Image Analysis: The first stage of the image analysis entails delineating the dopaminergic axon profiles, vesicles, and any synapses in ImageJ with the custom-built plugins. The second part of the analysis is to take the co-ordinates generated from the image files and to compute the various measurements of interest, such as axon terminal cross-sectional area, inter-vesicle distances, density of vesicles, distances of vesicles to profile borders etc. (see Fig. 1). All dopaminergic axon profiles are analysed with the PointDensity tools; and any profiles that are forming synapses can be analysed with the PointDensitySyntools. The order in which you analyse the images should be considered before beginning analyses (see “Before Start”).
Analysis of non-synaptic axon profiles:
Expected result
Figure 3. Analysis of a non-synaptic dopaminergic axon terminal using ImageJ and PointDensity plugin. A dopaminergic axon terminal is delineated (blue line) and the outline is defined as ‘Profile border’ using the PointDensity interface (left). Vesicles are then marked using the multi-point selection tool and defined as ‘Points’; a few vesicles are marked here for illustration (green).
Open the first EM image for analysis in ImageJ and load the PointDensity plugin.
Trace the plasma membrane of the immunopositive axon profile using the ImageJ polygon tool. Close the border. Designate the selection as ‘Profile border’ in the PointDensity panel (See Figure 3).
Place a point marker in the centre of each vesicle using the ImageJ multi-point tool. Vesicles should be counted if at least 50% of the vesicle membrane is visible. Define the selection as ‘Particles’ on the PointDensity panel (Fig 3).
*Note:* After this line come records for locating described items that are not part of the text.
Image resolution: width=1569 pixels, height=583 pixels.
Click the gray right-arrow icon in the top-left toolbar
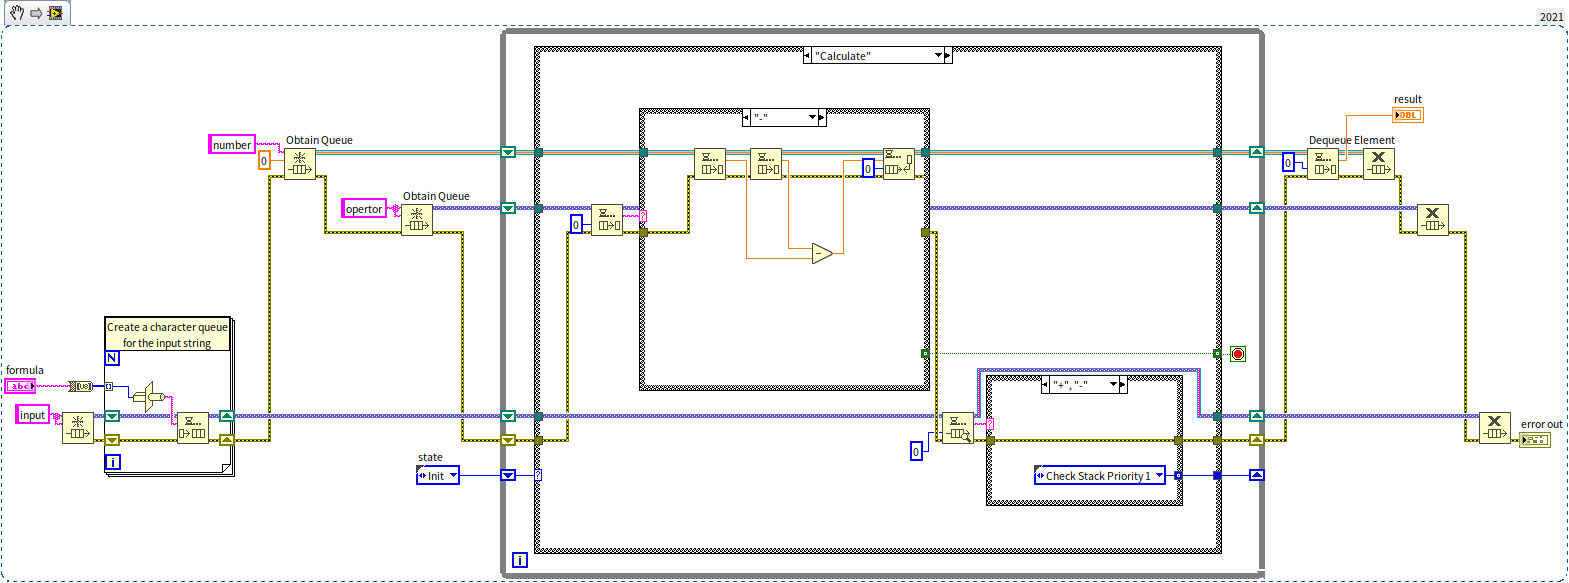pos(36,13)
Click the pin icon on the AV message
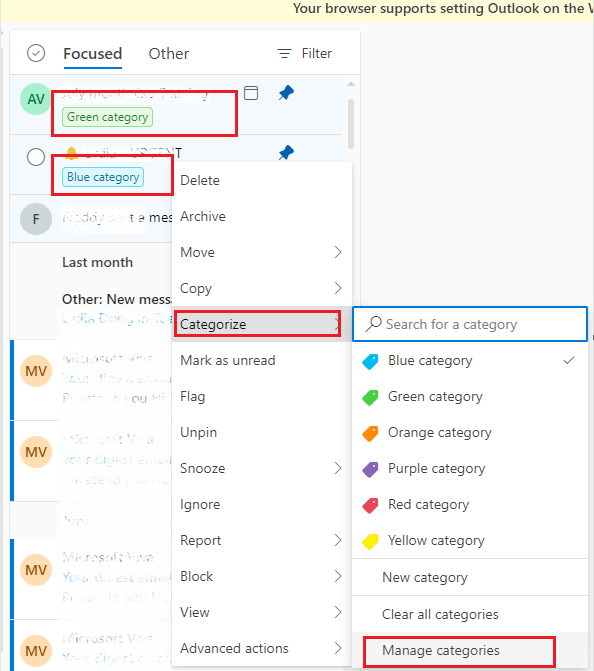594x671 pixels. point(286,93)
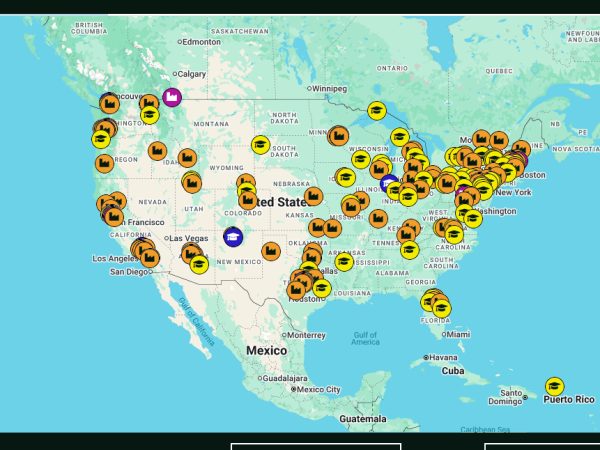
Task: Click the purple factory marker near Calgary
Action: pos(172,97)
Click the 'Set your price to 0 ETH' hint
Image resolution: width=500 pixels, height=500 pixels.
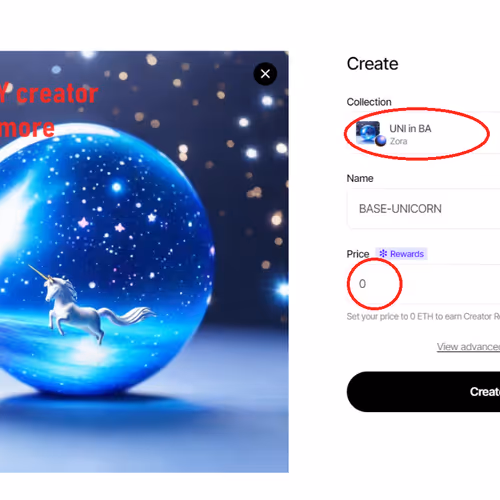pos(423,316)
Carefully name and save all data.
Analysis of synapse-forming axon profiles: All axon terminals that are forming synapses can be analysed with the PointDensitySyn tool. Dopaminergic terminals in the striatum normally form symmetric synapses (Gray’s type II) which are characterized by the presence of presynaptic and postsynaptic membrane specializations of similar thickness, a widened synaptic cleft and cleft material.
Expected result
Figure 4. Analysis of a synapse-forming dopaminergic axon terminal using ImageJ and PointDensitySyn plugin. An axon terminal is delineated (blue line) and defined as ‘Plasma membrane’ using the PointDensitySyn interface (left). Vesicles are then marked using the multi-point selection tool and defined as ‘Points’; a few vesicles are marked here for illustration (green). The pre-synaptic specialization is then delineated (yellow) and defined as ‘Postsynaptic density’ using the interface.
Open EM image in ImageJ and load the PointDensitySyn plugin.
As before, draw around and define the profile border and then mark and define all vesicles (See Figure 4).
Trace the length of the active zone(s) with the ImageJ segmented line tool. The active zone is defined as the length of plasma membrane directly opposing the postsynaptic density, on the presynaptic side of the synaptic cleft (Fig 4).
Name and save all data.
Processing coordinate files: To compute the values of interest from the co-ordinates saved for each analyzed EM image, the text files need to be processed with the second (Python) component (Larsson et al., 2015).
Once all images have been analysed in ImageJ, with either the PointDensity or PointDensitySyn plugins you can run the related Python component of the tool, i.e., PointDensity or PointDensitySyn.
Add all profile coordinate files to the input file list, check your options, and run (Larsson et al., 2015).
Values can be exported to Excel or tabulated text files depending on your preference.